---------- Exercise materials

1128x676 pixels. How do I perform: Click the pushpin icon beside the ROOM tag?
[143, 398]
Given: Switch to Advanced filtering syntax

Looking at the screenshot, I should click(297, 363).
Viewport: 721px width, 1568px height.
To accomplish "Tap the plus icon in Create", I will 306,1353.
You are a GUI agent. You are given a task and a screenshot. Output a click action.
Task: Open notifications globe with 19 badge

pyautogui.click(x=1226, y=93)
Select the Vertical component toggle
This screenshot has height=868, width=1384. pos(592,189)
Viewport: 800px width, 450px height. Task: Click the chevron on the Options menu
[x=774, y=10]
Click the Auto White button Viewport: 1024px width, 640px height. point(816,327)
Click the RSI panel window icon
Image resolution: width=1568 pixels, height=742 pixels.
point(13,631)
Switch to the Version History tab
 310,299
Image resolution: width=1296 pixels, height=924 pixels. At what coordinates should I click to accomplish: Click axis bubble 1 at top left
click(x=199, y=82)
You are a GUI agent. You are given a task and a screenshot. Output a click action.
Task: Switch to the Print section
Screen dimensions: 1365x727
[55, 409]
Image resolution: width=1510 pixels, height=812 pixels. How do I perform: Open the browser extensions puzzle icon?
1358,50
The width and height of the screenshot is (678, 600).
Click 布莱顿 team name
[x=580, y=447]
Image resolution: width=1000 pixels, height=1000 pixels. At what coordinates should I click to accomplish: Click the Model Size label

--------------------

*What is expected*
Each line of the records must be reproduced exactly.

*Finished task*
1128x676 pixels. How do I perform: Click the pushpin icon beside the ROOM tag?
[143, 398]
Given: Switch to Advanced filtering syntax

Looking at the screenshot, I should click(297, 363).
Viewport: 721px width, 1568px height.
To accomplish "Tap the plus icon in Create", I will 306,1353.
You are a GUI agent. You are given a task and a screenshot. Output a click action.
Task: Open notifications globe with 19 badge

pyautogui.click(x=1226, y=93)
Select the Vertical component toggle
This screenshot has height=868, width=1384. pos(592,189)
Viewport: 800px width, 450px height. Task: Click the chevron on the Options menu
[x=774, y=10]
Click the Auto White button Viewport: 1024px width, 640px height. point(816,327)
Click the RSI panel window icon
Image resolution: width=1568 pixels, height=742 pixels.
point(13,631)
Switch to the Version History tab
 310,299
Image resolution: width=1296 pixels, height=924 pixels. At what coordinates should I click to accomplish: Click axis bubble 1 at top left
click(x=199, y=82)
You are a GUI agent. You are given a task and a screenshot. Output a click action.
Task: Switch to the Print section
Screen dimensions: 1365x727
[55, 409]
Image resolution: width=1510 pixels, height=812 pixels. How do I perform: Open the browser extensions puzzle icon?
1358,50
The width and height of the screenshot is (678, 600).
Click 布莱顿 team name
[x=580, y=447]
Image resolution: width=1000 pixels, height=1000 pixels. At what coordinates should I click to accomplish: Click the Model Size label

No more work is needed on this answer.